Stored data entries:
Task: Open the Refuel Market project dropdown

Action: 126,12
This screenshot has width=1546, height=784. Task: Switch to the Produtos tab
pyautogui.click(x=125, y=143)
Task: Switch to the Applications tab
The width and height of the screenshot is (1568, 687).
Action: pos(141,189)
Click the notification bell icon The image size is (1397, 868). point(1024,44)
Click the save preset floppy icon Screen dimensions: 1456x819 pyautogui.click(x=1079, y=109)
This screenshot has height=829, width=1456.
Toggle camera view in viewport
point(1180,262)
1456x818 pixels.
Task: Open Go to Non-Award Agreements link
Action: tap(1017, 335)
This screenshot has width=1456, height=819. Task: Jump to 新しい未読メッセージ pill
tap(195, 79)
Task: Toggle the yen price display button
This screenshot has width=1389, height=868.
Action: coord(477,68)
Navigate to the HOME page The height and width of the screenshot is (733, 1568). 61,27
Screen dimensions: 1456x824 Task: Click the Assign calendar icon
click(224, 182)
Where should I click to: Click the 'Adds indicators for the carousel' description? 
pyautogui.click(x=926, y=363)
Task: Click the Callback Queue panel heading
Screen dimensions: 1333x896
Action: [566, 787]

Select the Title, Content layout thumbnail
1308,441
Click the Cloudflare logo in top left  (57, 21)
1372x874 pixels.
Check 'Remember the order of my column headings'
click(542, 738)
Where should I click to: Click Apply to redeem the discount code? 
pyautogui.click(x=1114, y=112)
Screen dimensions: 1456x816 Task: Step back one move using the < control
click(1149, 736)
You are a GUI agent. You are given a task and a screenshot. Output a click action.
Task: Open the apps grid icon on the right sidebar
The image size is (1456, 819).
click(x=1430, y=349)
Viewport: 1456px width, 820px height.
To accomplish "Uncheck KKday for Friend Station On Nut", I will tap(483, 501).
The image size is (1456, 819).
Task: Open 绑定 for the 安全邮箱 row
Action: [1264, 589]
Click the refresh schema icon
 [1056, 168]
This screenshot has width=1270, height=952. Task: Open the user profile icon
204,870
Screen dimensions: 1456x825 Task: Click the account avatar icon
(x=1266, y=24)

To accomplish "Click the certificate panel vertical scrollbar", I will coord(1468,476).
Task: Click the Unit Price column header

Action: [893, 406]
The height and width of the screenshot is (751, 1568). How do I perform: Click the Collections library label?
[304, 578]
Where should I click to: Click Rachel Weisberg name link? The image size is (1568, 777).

_TASK PROMPT_.
From the line holding "Where should I click to: Click the" to the last line of the data above, copy every line exactly and include nothing more.

_TASK SOLUTION_.
Where should I click to: Click the 'Adds indicators for the carousel' description? 
pyautogui.click(x=926, y=363)
Task: Click the Callback Queue panel heading
Screen dimensions: 1333x896
Action: [566, 787]

Select the Title, Content layout thumbnail
1308,441
Click the Cloudflare logo in top left  (57, 21)
1372x874 pixels.
Check 'Remember the order of my column headings'
click(542, 738)
Where should I click to: Click Apply to redeem the discount code? 
pyautogui.click(x=1114, y=112)
Screen dimensions: 1456x816 Task: Step back one move using the < control
click(1149, 736)
You are a GUI agent. You are given a task and a screenshot. Output a click action.
Task: Open the apps grid icon on the right sidebar
The image size is (1456, 819).
click(x=1430, y=349)
Viewport: 1456px width, 820px height.
To accomplish "Uncheck KKday for Friend Station On Nut", I will tap(483, 501).
The image size is (1456, 819).
Task: Open 绑定 for the 安全邮箱 row
Action: [1264, 589]
Click the refresh schema icon
 [1056, 168]
This screenshot has width=1270, height=952. Task: Open the user profile icon
204,870
Screen dimensions: 1456x825 Task: Click the account avatar icon
(x=1266, y=24)

To accomplish "Click the certificate panel vertical scrollbar", I will coord(1468,476).
Task: Click the Unit Price column header

Action: [893, 406]
The height and width of the screenshot is (751, 1568). How do I perform: Click the Collections library label?
[304, 578]
Where should I click to: Click Rachel Weisberg name link? The image size is (1568, 777).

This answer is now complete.